[[ Given data, beginning ]]
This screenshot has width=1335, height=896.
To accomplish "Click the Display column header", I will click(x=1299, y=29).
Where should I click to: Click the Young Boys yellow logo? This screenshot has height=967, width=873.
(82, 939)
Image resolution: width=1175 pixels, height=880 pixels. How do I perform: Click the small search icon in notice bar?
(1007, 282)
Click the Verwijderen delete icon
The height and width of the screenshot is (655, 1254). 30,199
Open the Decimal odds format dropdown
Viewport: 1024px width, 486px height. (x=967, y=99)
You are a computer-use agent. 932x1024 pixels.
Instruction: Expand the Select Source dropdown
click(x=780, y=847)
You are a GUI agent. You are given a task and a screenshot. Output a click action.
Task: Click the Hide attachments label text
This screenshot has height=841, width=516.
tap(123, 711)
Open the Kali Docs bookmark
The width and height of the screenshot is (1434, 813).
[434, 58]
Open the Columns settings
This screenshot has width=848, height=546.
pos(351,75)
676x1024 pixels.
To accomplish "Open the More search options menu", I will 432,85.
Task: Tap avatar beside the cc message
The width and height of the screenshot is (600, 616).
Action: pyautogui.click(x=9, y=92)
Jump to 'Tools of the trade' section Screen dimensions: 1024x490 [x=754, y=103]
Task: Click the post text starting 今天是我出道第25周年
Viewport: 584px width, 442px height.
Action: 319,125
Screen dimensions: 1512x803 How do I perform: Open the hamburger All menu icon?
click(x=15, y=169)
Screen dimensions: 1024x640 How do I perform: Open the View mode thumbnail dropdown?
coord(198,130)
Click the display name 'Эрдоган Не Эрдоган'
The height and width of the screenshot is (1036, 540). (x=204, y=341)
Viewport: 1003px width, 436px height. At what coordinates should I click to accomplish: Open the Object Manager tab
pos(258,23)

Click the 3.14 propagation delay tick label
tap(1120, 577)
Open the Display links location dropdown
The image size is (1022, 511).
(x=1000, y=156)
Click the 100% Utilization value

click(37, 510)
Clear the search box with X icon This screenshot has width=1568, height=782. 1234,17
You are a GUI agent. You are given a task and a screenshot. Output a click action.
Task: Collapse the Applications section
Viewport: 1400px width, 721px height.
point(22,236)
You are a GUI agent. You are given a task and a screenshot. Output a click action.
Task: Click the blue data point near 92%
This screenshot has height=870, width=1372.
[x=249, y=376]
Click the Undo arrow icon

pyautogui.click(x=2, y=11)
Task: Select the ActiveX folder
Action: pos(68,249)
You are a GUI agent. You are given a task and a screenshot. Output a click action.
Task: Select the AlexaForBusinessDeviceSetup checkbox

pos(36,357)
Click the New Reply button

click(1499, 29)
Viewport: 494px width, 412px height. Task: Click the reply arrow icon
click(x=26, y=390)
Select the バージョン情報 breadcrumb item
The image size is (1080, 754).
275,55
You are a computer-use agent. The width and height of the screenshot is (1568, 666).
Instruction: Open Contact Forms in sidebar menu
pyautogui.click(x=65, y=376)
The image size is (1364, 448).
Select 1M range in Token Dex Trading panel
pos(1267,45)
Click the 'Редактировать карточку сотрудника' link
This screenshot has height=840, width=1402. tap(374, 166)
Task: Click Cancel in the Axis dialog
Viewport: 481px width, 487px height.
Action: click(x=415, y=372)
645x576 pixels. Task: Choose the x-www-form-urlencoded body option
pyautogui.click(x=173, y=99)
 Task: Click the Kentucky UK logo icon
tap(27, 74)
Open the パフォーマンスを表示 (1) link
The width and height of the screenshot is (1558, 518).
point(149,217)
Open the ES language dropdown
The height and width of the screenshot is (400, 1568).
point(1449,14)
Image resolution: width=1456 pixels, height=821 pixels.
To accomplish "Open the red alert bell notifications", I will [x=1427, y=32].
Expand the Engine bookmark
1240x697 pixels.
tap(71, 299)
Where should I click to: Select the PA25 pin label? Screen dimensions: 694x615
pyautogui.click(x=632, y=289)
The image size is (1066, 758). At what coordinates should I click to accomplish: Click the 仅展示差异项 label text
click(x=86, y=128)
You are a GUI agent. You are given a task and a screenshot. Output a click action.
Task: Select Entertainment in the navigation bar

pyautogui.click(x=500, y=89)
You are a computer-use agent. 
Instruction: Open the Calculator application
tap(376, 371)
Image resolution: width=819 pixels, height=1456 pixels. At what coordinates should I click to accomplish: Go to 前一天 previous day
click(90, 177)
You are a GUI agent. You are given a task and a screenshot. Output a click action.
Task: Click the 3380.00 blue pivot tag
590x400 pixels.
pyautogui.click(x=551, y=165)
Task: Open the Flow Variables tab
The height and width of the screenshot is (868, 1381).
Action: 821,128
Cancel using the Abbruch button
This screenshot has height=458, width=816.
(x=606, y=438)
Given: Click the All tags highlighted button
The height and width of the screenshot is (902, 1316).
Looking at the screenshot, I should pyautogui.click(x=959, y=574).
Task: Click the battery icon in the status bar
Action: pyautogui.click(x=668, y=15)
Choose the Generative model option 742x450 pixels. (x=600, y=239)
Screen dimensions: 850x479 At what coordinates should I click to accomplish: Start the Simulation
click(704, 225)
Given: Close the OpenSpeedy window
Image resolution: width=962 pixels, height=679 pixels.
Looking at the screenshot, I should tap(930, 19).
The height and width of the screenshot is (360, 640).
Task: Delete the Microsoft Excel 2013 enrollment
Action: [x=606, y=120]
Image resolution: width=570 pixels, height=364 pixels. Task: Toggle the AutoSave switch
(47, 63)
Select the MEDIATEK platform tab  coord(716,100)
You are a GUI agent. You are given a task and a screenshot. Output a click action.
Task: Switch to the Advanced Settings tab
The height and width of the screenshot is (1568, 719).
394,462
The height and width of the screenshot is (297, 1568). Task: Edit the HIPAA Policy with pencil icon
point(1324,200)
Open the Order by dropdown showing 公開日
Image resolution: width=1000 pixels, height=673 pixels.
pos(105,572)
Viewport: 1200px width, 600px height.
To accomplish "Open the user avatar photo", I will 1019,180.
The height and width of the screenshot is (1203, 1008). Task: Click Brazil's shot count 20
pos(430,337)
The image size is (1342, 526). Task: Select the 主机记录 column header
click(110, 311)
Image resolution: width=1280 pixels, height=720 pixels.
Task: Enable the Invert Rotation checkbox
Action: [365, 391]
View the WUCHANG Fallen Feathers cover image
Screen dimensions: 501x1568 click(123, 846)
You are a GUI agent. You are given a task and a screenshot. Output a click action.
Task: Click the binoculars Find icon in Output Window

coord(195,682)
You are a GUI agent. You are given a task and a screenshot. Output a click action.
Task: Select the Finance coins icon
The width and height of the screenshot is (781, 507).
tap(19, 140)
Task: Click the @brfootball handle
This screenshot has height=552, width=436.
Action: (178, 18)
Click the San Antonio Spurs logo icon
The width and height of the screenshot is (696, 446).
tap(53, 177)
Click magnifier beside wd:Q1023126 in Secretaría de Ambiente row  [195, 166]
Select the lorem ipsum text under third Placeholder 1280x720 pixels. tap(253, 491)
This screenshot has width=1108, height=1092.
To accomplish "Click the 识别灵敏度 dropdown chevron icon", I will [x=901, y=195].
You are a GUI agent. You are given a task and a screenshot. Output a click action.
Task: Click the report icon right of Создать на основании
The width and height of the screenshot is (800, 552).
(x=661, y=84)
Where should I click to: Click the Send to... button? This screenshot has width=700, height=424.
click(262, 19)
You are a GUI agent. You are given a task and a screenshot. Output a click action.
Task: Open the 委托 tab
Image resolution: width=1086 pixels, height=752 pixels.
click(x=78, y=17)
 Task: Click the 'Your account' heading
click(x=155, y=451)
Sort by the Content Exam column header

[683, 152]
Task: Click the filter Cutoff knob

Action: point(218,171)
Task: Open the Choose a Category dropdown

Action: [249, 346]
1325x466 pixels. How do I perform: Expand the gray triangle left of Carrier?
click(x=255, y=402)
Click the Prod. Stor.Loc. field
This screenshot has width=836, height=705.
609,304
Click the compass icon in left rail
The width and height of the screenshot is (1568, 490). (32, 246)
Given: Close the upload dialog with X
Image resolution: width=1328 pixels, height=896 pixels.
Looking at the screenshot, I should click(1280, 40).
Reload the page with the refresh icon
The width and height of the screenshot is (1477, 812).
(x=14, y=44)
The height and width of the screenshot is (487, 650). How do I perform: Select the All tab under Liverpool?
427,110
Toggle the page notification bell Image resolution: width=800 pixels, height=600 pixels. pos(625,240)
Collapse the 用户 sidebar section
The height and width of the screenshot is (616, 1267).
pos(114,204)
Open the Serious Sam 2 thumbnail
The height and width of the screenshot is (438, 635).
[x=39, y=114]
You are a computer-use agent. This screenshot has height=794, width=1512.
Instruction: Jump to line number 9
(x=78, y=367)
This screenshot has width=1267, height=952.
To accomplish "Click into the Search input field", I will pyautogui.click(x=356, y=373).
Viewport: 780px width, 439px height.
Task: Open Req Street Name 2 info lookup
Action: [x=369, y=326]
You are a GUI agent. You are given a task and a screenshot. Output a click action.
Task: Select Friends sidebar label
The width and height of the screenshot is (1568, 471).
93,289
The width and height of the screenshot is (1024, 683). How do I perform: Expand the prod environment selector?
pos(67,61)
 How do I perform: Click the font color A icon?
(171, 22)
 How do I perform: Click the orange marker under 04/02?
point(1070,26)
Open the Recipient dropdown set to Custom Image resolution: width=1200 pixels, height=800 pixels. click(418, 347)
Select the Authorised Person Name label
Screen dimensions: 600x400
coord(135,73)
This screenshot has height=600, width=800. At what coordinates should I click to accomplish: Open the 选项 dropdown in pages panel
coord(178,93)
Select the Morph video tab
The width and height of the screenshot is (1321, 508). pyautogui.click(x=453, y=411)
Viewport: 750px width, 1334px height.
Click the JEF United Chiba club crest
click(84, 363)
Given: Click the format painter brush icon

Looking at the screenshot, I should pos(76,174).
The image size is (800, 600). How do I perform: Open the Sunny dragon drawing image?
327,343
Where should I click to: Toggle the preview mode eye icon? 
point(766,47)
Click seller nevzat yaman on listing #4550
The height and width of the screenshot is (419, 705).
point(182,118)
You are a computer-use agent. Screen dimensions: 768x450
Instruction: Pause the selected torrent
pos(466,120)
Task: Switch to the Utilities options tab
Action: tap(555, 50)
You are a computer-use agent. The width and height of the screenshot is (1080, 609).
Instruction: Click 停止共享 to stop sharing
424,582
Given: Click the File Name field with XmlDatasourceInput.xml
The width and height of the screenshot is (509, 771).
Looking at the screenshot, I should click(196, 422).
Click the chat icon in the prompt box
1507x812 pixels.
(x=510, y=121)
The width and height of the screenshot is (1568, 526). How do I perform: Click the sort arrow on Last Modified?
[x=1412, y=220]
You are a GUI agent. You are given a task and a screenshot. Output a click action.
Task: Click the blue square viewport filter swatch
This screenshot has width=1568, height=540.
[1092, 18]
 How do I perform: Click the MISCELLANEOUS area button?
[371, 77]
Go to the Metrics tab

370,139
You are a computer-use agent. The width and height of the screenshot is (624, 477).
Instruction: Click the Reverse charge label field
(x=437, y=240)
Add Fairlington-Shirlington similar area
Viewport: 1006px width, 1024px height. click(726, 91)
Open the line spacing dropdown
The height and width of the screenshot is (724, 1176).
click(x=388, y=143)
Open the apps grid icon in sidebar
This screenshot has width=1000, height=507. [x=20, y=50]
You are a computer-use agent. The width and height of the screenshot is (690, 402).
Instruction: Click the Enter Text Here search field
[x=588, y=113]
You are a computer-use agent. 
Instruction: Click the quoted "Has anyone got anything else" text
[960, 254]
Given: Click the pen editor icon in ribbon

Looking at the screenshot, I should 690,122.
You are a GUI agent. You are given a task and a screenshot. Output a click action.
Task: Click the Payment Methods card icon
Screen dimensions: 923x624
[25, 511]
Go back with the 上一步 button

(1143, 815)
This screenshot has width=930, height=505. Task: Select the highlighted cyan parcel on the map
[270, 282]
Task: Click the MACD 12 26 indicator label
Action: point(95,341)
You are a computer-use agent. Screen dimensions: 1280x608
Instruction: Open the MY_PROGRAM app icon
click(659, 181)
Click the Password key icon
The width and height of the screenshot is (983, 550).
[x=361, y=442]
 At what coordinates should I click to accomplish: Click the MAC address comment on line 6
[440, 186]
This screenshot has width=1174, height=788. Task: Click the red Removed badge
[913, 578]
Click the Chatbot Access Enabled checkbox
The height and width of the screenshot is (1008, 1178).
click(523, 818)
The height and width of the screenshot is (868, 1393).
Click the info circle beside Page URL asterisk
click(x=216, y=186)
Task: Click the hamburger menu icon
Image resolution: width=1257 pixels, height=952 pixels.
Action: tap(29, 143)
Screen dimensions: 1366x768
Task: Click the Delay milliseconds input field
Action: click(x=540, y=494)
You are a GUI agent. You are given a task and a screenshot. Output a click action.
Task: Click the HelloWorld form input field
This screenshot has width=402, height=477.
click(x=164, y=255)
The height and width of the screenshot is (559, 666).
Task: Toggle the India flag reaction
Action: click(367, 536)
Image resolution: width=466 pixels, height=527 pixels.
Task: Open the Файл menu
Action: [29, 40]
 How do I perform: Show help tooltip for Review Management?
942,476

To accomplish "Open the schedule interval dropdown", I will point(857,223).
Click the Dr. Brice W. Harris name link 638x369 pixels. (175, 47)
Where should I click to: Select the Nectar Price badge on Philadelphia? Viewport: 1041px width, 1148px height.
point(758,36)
[[ Given data, end ]]
**Work to complete**
Stopping at the line containing "Open the Columns settings", please repeat exactly every line from the very start of the entries, that line included, and nothing more.

**The completed task**
This screenshot has width=1335, height=896.
To accomplish "Click the Display column header", I will click(x=1299, y=29).
Where should I click to: Click the Young Boys yellow logo? This screenshot has height=967, width=873.
(82, 939)
Image resolution: width=1175 pixels, height=880 pixels. How do I perform: Click the small search icon in notice bar?
(1007, 282)
Click the Verwijderen delete icon
The height and width of the screenshot is (655, 1254). 30,199
Open the Decimal odds format dropdown
Viewport: 1024px width, 486px height. (x=967, y=99)
You are a computer-use agent. 932x1024 pixels.
Instruction: Expand the Select Source dropdown
click(x=780, y=847)
You are a GUI agent. You are given a task and a screenshot. Output a click action.
Task: Click the Hide attachments label text
This screenshot has height=841, width=516.
tap(123, 711)
Open the Kali Docs bookmark
The width and height of the screenshot is (1434, 813).
[434, 58]
Open the Columns settings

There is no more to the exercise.